- Woodland Township, Minnesota Location within the state of Minnesota Woodland Township, Minnesota Woodland Township, Minnesota (the United States)
- Coordinates: 45°1′21″N 93°57′1″W﻿ / ﻿45.02250°N 93.95028°W
- Country: United States
- State: Minnesota
- County: Wright

Area
- • Total: 35.0 sq mi (90.6 km^{2})
- • Land: 34.2 sq mi (88.6 km^{2})
- • Water: 0.81 sq mi (2.1 km^{2})
- Elevation: 997 ft (304 m)

Population (2000)
- • Total: 1,137
- • Density: 33/sq mi (12.8/km^{2})
- Time zone: UTC-6 (Central (CST))
- • Summer (DST): UTC-5 (CDT)
- FIPS code: 27-71554
- GNIS feature ID: 0666043
- Website: https://woodlandtownship.com/

= Woodland Township, Wright County, Minnesota =

Woodland Township is a township in Wright County, Minnesota, United States. The population was 1,137 at the 2000 census.

Woodland Township was organized in 1858, and named for the original tracts of woodlands within its borders.

==Geography==
According to the United States Census Bureau, the township has a total area of 35.0 square miles (90.6 km^{2}), of which 34.2 square miles (88.6 km^{2}) is land and 0.8 square mile (2.0 km^{2}) (2.26%) is water.

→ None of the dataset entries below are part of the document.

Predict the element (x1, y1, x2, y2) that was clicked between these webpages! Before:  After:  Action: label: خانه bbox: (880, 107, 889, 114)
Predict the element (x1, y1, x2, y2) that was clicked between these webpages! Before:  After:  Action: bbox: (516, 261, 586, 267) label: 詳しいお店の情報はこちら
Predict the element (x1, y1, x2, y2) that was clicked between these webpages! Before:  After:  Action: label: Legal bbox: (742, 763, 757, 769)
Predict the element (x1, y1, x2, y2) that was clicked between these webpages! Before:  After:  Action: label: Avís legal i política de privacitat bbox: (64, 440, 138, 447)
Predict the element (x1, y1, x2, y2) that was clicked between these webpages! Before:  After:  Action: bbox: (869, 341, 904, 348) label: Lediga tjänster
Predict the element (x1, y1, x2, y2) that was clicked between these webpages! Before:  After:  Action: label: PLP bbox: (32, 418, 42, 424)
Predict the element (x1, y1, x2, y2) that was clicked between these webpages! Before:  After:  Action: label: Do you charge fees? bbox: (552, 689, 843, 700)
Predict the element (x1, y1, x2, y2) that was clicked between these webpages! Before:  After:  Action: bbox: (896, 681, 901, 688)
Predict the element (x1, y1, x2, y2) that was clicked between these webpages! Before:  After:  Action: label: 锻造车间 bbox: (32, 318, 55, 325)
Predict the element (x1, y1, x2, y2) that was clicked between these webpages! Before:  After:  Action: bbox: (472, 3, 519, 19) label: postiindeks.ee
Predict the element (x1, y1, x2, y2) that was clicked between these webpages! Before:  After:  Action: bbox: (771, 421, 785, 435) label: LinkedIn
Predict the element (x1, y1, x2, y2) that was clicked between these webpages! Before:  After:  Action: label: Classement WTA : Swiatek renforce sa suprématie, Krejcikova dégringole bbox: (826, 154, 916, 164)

The southern portion of the city of Montrose is located within Woodland Township geographically but is a separate entity.

Woodland Township is located in Township 118 North of the Arkansas Base Line and Range 26 West of the 5th Principal Meridian.

==Demographics==
As of the census of 2000, there were 1,137 people, 389 households, and 322 families residing in the township. The population density was 33.2 PD/sqmi. There were 398 housing units at an average density of 11.6/sq mi (4.5/km^{2}). The racial makeup of the township was 98.94% White, 0.18% Asian, and 0.88% from two or more races. Hispanic or Latino of any race were 0.09% of the population.

There were 389 households, out of which 36.5% had children under the age of 18 living with them, 73.5% were married couples living together, 4.6% had a female householder with no husband present, and 17.0% were non-families. 13.9% of all households were made up of individuals, and 5.4% had someone living alone who was 65 years of age or older. The average household size was 2.89 and the average family size was 3.19.

In the township the population was spread out, with 27.7% under the age of 18, 7.8% from 18 to 24, 28.7% from 25 to 44, 26.5% from 45 to 64, and 9.3% who were 65 years of age or older. The median age was 37 years. For every 100 females, there were 111.7 males. For every 100 females age 18 and over, there were 113.5 males.

The median income for a household in the township was $58,646, and the median income for a family was $63,281. Males had a median income of $38,846 versus $27,875 for females. The per capita income for the township was $21,813. About 3.4% of families and 4.5% of the population were below the poverty line, including 7.3% of those under age 18 and 8.3% of those age 65 or over.